Straatsburg (F) – Franse en Italiaanse technici en chemici ontwikkelen een nieuw conserveringsproces voor hout. Zetmeel vormt het belangrijkste ingrediënt. Archeologen kunnen als eersten profiteren van de goedkope, snelle en zeer effectieve methode.


Eind dit jaar brengen een achttal Italiaanse en Franse bedrijven een nieuwe conserveringstechniek op de markt. Met name archeologen en conservatoren kunnen enthousiast zijn over deze nieuwe techniek. De gangbare technieken zijn namelijk erg kostbaar en tijdrovend. De nieuwe techniek heeft als extra voordelen dat het eindresultaat veel sterker is en dat het proces bovendien in een later stadium kan worden teruggedraaid.

Oude schepen, zoals vikingschepen of het Engelse oorlogsschip Mary Rose, tonen hoe hout onder de juiste condities de tand des tijds kan doorstaan. Toch kan schijn bedriegen. Hout verliest namelijk veel van zijn sterkte en veerkracht. Zonder de juiste conservering droogt het uit, ontstaan er scheuren en krimpt het bij blootstelling aan lucht.
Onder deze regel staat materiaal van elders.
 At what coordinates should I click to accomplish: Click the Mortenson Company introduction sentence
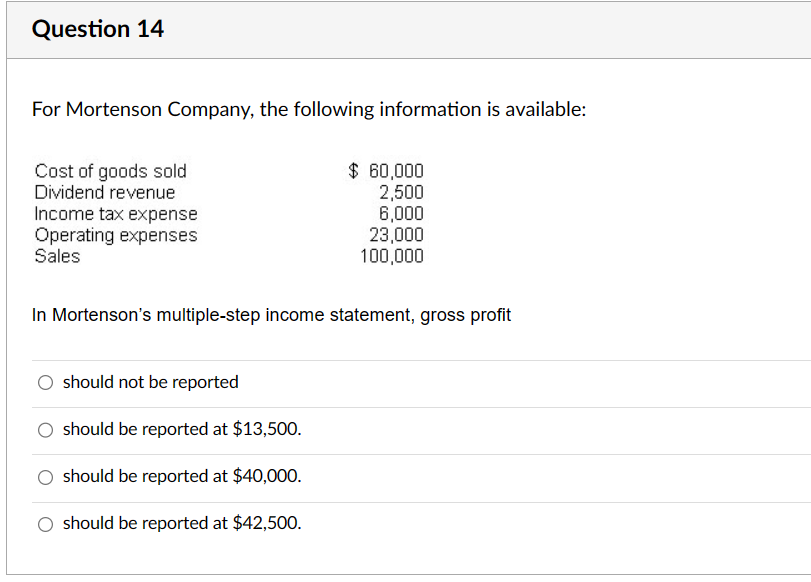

Twee gebruikelijke conserveringsmethoden zijn impregnatie met polyetheenglycol (PEG) en vriesdrogen. Bij behandeling met PEG week je een houten voorwerp in een oplossing met een steeds hogere concentratie van de verbinding. Die dringt dan diep in de houtcellen door en vormt daar een wasachtige substantie. Voor kleine voorwerpen, zoals een houten handvat, is de techniek te arbeidsintensief, terwijl scheepsspanten of masten doorgaans maanden of jaren nodig hebben om met deze techniek tegen verder verderf te beschermen. Bovendien vereist dit proces koeling, zodat bacteriën en schimmels geen kans krijgen. Na de behandeling is het hout zwart geworden. Vriesdrogen is nog duurder, levert een gebleekt en bros hout op.
De nieuwe methode is sneller, goedkoper en beter. “Zetmeel vormt een ideale substantie”, verklaart Giovanni Gallo van Centro Restauri. Hij stelde het project destijds voor aan de Europese Commissie. Acht bedrijven en instellingen werkten samen aan het project, dat valt onder het vijfde kaderprogramma. “Het is een natuurlijk materiaal dat enorm veel water kan absorberen. Als het hout het zetmeel heeft opgenomen, zwelt het en vormt het een stabiel gel-achtig materiaal. Als het hout vervolgens droogt, houdt het zetmeel het houten voorwerp in de juiste vorm.”
Om de zetmeeloplossing in het hout te krijgen, ontwikkelden de projectpartners een techniek die ze ‘instantane gecontroleerde decompressie’ noemen. Ze weken het hout in een zetmeeloplossing, plaatsen het in een sterk stalen vat en verhogen de druk tot enkele atmosferen. Dan openen ze het ventiel zodat de druk snel daalt. Dankzij het drukverval dringt de zetmeeloplossing diep in het hout door. Tenslotte drogen ze het houten voorwerp. Het hout is dan verzadigd met de zetmeelgel, dat het verteerde hout van binnenuit versterkt. “Het behandelde hout kan driemaal sterker zijn dan vers hout”, licht Gallo trots toe. “Het is goed bestand tegen temperatuur- en vochtigheidsverschillen en bacteriën. Bovendien levert deze behandeling veel minder houtverkleuring op.”
Een Franse producent van drogers levert de apparatuur. Eind dit jaar moet het project zijn afgelopen, en het commerciële avontuur beginnen. In eerste instantie zal de apparatuur nog niet te koop zijn. Klanten kunnen terecht bij een nieuw op te richten dienstverlenend bedrijf. Ondertussen bekijkt een van de partners of het de techniek kan toepassen op inferieur constructiehout. Dat levert dan een sterk klassemateriaal voor meubels of in de bouw.
Ir H. Groeneveld van het Nederlandse bedrijf Platowood zet zijn vraagtekens bij de toepassing van de conserveringsmethode voor het maken van sterk constructiehout. Platowood heeft een eigen procédé voor verduurzaming van hout. Daarbij vinden onder hoge druk en temperatuur chemische reacties in hout plaats. De Italiaanse methode werkt bij normale druk, zonder dat het hout chemisch verandert. “De techniek zal op commerciële schaal voor nieuw hout niet echt kunnen werken. In Nieuw-Zeeland gebeurt zoiets overigens wel op kleine schaal, in licentie van het New Zealand Forestry Institute. Mogelijk maakt de Italiaanse methode zelfs inbreuk op dit patent.”